### TASK STATEMENT
Transcribe, word for word and without additions, each line below from the one containing "Open the master" through the one containing "Collapse the 主设备 property section", both ends included.

### EXCERPTED RECORDS

--- START ---

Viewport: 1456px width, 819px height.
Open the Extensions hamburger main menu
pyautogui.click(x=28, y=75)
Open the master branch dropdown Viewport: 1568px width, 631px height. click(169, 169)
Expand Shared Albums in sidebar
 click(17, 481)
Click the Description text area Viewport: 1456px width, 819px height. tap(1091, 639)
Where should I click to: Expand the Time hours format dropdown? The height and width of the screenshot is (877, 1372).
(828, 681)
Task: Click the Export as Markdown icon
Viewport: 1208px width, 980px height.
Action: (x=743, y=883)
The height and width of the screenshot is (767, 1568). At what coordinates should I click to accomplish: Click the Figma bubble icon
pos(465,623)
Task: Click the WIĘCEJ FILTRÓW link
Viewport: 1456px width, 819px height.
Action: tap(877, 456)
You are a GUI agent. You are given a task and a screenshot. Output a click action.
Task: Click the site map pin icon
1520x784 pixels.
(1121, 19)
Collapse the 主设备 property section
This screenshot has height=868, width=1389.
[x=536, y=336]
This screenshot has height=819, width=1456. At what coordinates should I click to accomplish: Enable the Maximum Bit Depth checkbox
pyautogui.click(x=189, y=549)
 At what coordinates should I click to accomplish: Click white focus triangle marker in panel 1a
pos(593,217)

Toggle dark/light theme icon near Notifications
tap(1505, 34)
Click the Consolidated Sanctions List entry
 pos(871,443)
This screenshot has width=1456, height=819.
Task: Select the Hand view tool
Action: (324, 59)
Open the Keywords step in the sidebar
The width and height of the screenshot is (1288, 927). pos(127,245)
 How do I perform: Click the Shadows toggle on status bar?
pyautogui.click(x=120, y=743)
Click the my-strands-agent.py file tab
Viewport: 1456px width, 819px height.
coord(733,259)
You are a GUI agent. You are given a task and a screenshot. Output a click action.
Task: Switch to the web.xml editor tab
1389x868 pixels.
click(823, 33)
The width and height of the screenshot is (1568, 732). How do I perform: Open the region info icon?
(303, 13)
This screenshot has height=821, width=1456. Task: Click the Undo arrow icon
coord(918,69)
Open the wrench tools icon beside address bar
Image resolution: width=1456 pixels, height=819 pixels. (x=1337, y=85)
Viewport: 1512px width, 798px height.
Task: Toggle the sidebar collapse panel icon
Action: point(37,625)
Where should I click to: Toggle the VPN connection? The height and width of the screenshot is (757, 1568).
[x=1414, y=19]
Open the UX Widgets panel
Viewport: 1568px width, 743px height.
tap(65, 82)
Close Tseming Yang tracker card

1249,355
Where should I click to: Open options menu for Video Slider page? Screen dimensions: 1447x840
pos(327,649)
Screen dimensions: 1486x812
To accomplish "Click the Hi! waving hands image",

--- END ---

### ANSWER BOX
Open the master branch dropdown Viewport: 1568px width, 631px height. click(169, 169)
Expand Shared Albums in sidebar
 click(17, 481)
Click the Description text area Viewport: 1456px width, 819px height. tap(1091, 639)
Where should I click to: Expand the Time hours format dropdown? The height and width of the screenshot is (877, 1372).
(828, 681)
Task: Click the Export as Markdown icon
Viewport: 1208px width, 980px height.
Action: (x=743, y=883)
The height and width of the screenshot is (767, 1568). At what coordinates should I click to accomplish: Click the Figma bubble icon
pos(465,623)
Task: Click the WIĘCEJ FILTRÓW link
Viewport: 1456px width, 819px height.
Action: tap(877, 456)
You are a GUI agent. You are given a task and a screenshot. Output a click action.
Task: Click the site map pin icon
1520x784 pixels.
(1121, 19)
Collapse the 主设备 property section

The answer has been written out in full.